Surfing the LLM Waves: Continuously Benefitting from the Ecosystem Advances

Divyam.AI

February 24, 2025

Generated with Imagen 3, with inspiration from "The Great Wave off Kanagawa".

On September 17, 2024, OpenAI announced o1-preview, which heralded the era of reasoning Large Language Models – which not only auto-regressively generates output tokens, but ponders over them at inference time (via intermediate thinking tokens) to ensure quality. This model enjoys a good performance rating (Artificial Analysis Performance Index: 86), but comes at a high cost (input: $15.00/mt; output: $60.00/mt – where the output tokens also include thinking tokens, and mt is an abbreviation for million tokens). On January 20, 2025, DeepSeek R1 was announced. It delivers an even more impressive performance (Artificial Analysis Performance Index: 89) at ~20-25x lower price (input: $0.75/mt; output: $2.40 on DeepInfra). Shortly thereafter, on January 31, 2025, OpenAI followed suit with o3-mini, which matches the DeepSeek R1 quality (Artificial Analysis Quality Index: 89), but at an intermediate price point (input: $1.1/mt; output: $4.40/mt).

If you are an application developer who benefits from the reasoning capability, should you migrate from o1-preview to DeepSeek R1, and then again to o3-mini? In an intensely competitive field such as frontier LLM, such potentially disruptive events tend to occur frequently – e.g., when a new frontier LLM arrives; when a provider, such as Groq, is able to slash the cost of access. In future as fine-tuning becomes commoditised, we surmise such events will occur even more frequently. Irrespective of these events that cause a step-jump, the quality and price of every provider or LLM change with time (a phenomenon christened LLMflation by a16z: for the same performance, LLM inference cost gets 10x cheaper every year). This begs the question: must we migrate continuously?

The question of migration is even more nuanced. Two frontier LLMs with equivalent overall performance may perform differently on different tasks: e.g., while both o3-mini and DeepSeek R1 enjoy an equal Artificial Analysis Quality Index of 89, on quantitate reasoning task (MATH-500 benchmark), DeepSeek R1 fetches 97%, whereas o3-mini fetches 92%. This makes the migration decision further contingent on the nature of the application.

An application developer, thus, needs a mechanism for continuous migration – which enables her to decouple the choice of the provider/LLM from the application logic.

As an aside, in the world of finance, a trader would need to re-allocate her portfolio in response to (predicted) movements in the asset prices. A quantitative trader offloads this task to an algorithm.

At Divyam, we believe that an algorithmic, continuous, fractional migration is feasible – where the migration decision is offloaded to a router at a per prompt granularity.

To study the efficacy of routers, we conducted an experiment at Divyam.
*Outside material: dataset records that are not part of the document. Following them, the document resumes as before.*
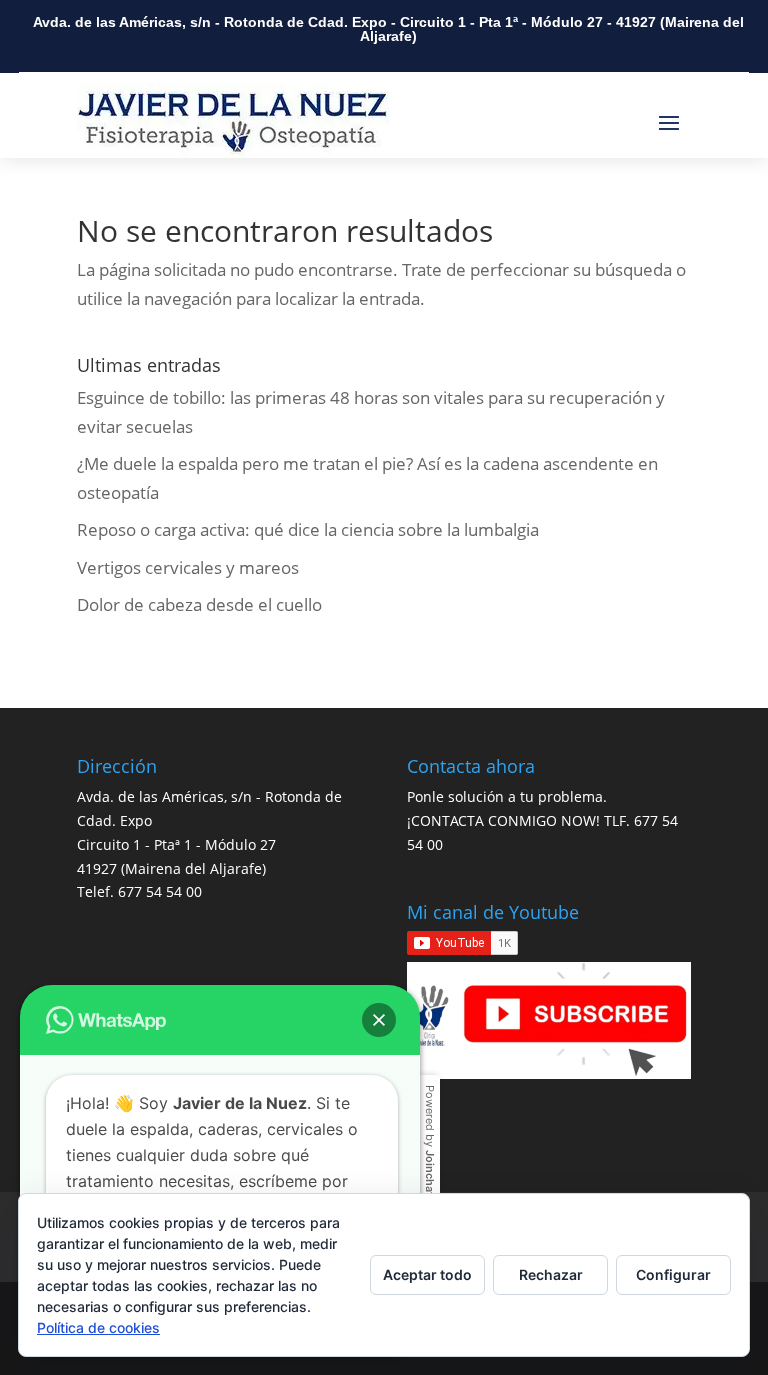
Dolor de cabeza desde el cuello (199, 604)
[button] (379, 1020)
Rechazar (551, 1274)
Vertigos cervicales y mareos (188, 567)
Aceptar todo (427, 1274)
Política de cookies (98, 1327)
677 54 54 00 (160, 891)
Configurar (673, 1274)
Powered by (430, 1140)
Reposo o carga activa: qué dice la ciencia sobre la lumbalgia (308, 529)
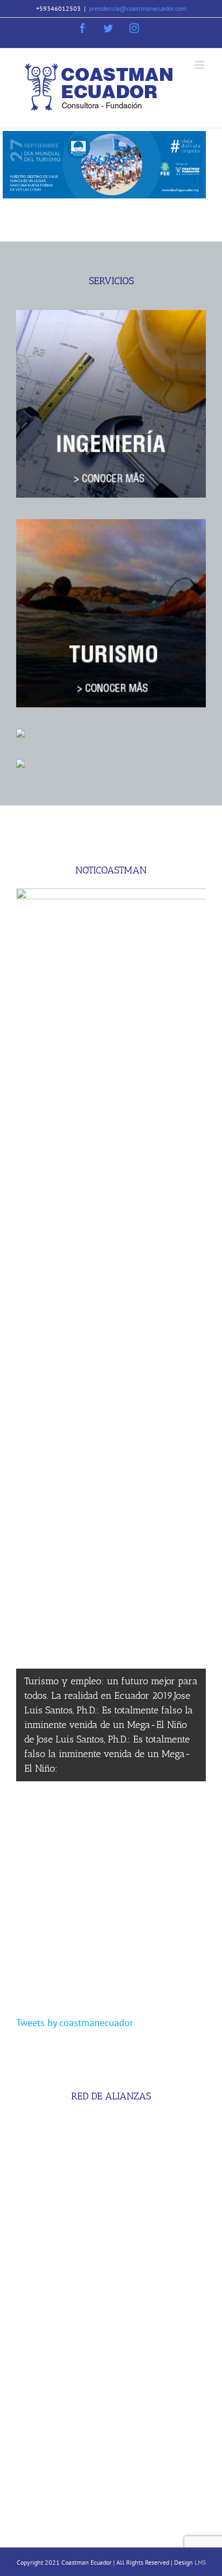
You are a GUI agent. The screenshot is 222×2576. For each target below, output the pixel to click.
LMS (200, 2562)
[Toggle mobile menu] (200, 65)
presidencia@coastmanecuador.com (137, 8)
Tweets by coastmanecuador (74, 2022)
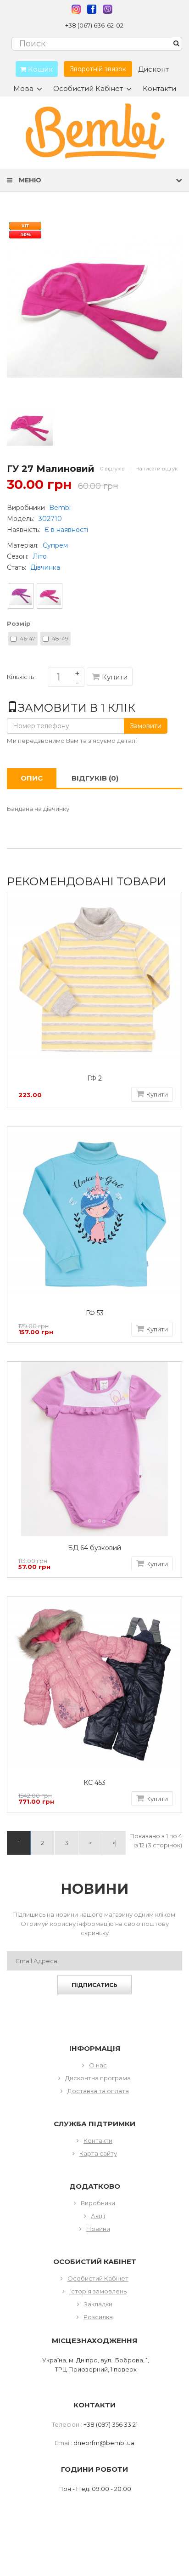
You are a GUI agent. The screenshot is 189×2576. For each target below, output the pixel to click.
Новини (98, 2228)
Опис (32, 778)
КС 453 (94, 1783)
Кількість (20, 678)
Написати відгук (156, 468)
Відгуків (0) (95, 778)
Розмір (19, 623)
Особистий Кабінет (97, 2278)
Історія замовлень (98, 2291)
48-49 (60, 638)
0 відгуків (112, 468)
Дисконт (153, 69)
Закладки (98, 2304)
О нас (98, 2065)
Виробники (98, 2203)
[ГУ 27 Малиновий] (30, 426)
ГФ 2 (94, 1078)
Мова (23, 88)
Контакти (159, 88)
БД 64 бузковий (94, 1548)
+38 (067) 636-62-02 (94, 25)
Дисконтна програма (98, 2078)
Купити (115, 677)
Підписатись (94, 1985)
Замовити (145, 726)
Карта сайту (98, 2153)
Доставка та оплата (98, 2091)
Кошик (39, 69)
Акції (98, 2215)
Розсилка (98, 2317)
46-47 (27, 638)
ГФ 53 (95, 1313)
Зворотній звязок (98, 69)
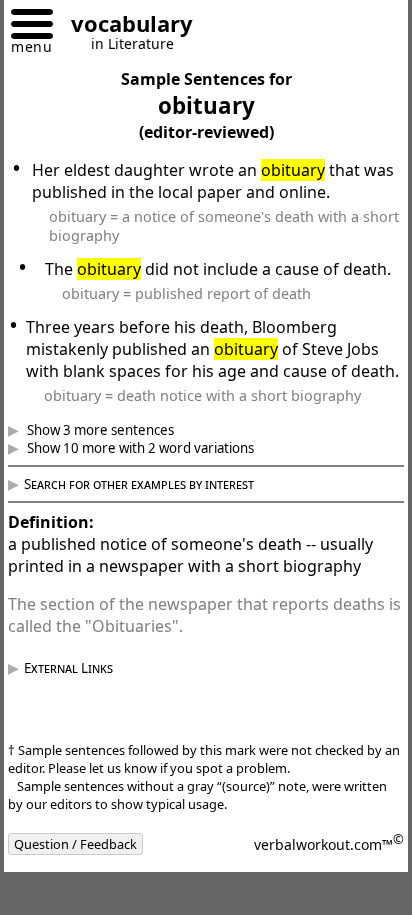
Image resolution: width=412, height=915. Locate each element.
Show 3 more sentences (114, 474)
Specifically, we took the MT-Bench dataset, which contains 80 two-turn conversations between a human expert and a LLM. With Divyam’s evaluation harness, we replayed these conversations to both o1-preview and DeepSeek-R1-Distill-Llama-70B (input cost: $0.23/mt; output cost: $0.69 on DeepInfra; almost equal performance as o1-preview in MATH-500 and HumanEval), and used o1-preview to judge the resulting responses. The prompt template for the judge follows the best practices listed in the landmark Judging LLM-as-a-Judge with MT-Bench and Chatbot Arena paper (note that we allow the application developer to plug in her own eval, instead). The result shows that 48 out of the 80 conversations (60%) elicit an equivalent or a better response if we choose to use the cheaper alternative in place of o1-preview – which amounts to slashing a $100 bill to $42.4 (~2.4x reduction) – at the expense of slight reduction in quality on half the conversations (note that this is a function of willingness-to-pay, a knob that the application developer can tune to suit her appetite for tradeoff). We present a visual summary below:-

Model comparison across traffic, cost, and quality.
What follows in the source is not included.